Evolutionary computation represents some of the most innovative design theory in modern computer algorithms. A cutting-edge field of computer science, it is integral to the advancement of today’s globally connected computer systems. Evolutionary computing is particularly important for the ongoing development of artificial intelligence software, particularly that which has to do with AI perception: how computers sense, and subsequently react, to their surrounding environment. It is widely employed in facial recognition software, the latest in fingerprint scanning, DNA analysis and genome research, military targeting systems, and GPS.

What Is an Algorithm?

At its simplest level, and algorithm is simply a set of instructions for solving a problem. Every item of furniture ever purchased through Ikea, for example, comes with an algorithm—a set of written instructions—detailing its assembly. A shopping list is part of an algorithm for restocking one’s kitchen; to be a complete algorithm, it would have to include steps like “locate car keys” and “visit supermarket.” A recipe is an algorithm for a homemade meal.

With computers, nothing can be taken for granted. Using the above example as a for-instance, a computer would need to be told to look at the car keys, to identify them, and to avoid bumping into any walls while heading for the front door. It would need to be told to open the door, to shut the door behind itself, and to make sure that the door was locked. Coupled with the complexity of the problems that computers are typically tasked to handle, it’s easy to see how computational algorithms can be extremely elaborate. The process of designing new algorithms is continuous, resulting in the gradual simplification of once-convoluted processes.

What Makes Evolutionary Computation Special?

Evolutionary algorithms are based on the concepts of natural selection—in other words, living biological evolution. The origins of evolutionary computing date back to the mid-20th century, when computer scientists first began experimenting with computer processes that mimicked certain highly-evolved living behaviors. For example, there were algorithms that arrived at a solution for their problems based on a process that was similar to how a colony of ants will work together to build their underground colony structures. Another style of evolutionary programming mimics how bees communicate with each other, in order to share knowledge of the location of pollen.

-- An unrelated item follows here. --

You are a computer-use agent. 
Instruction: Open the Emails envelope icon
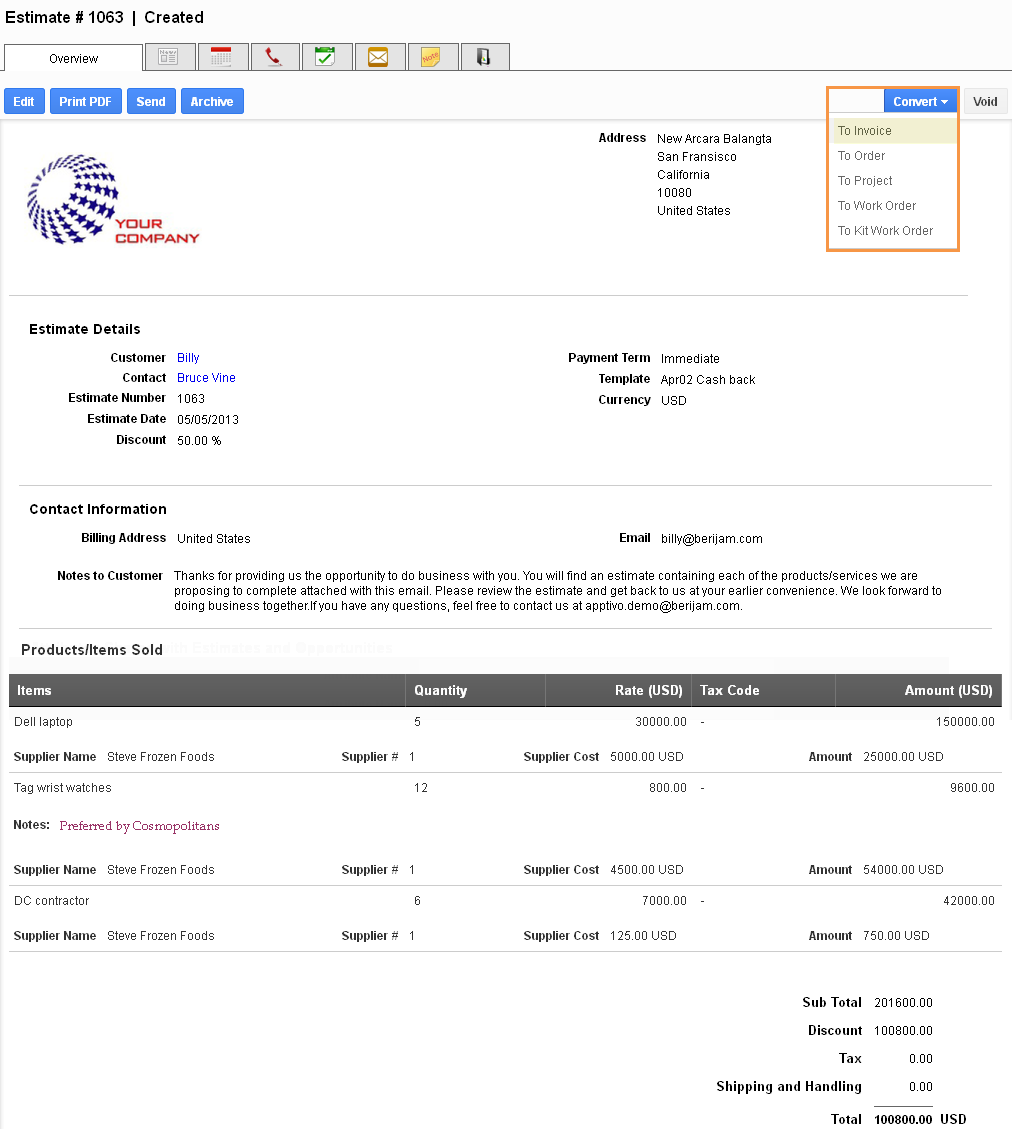(x=379, y=56)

More recently, evolutionary computing techniques have taken on added dimension, with the additional element of automatic refinement over time. Modern evolutionary programming uses advanced AI processes, not only to locate solutions to problems quickly and efficiently, but also to improve their own efficiency over time. Much as evolution represents natural biology “learning” to cope with a range of unforeseen challenges, evolutionary algorithms adapt to overcome situations which their original authors could not have anticipated.

What is Global Optimization?

Global optimization is one of the major applications of evolutionary algorithm design. It involves determining the maximum or minimum practical value for a given variable involved in a particular problem, such as a software package’s ability to detect tiny variations in facial features. This is done regardless of any other variables, meaning that the problem is rendered much more complicated than it would otherwise be, but also that it potentially needs to be solved only once. Using the aforementioned example, global optimization for a software package involving the detection of variations in facial features would work across a diverse range of human facial variations—not simply those inherent to a specific gender, race, or geographic region.

Evolutionary computation is critical to the continuing advancement of modern algorithms. It solves problems on a wide scale, relating to some of the most cutting-edge aspects of modern technological innovation. In the future, as data storage capacity and processing speed both continue to improve, more involved algorithms are likely to be the continuing source of most of our computational advancements.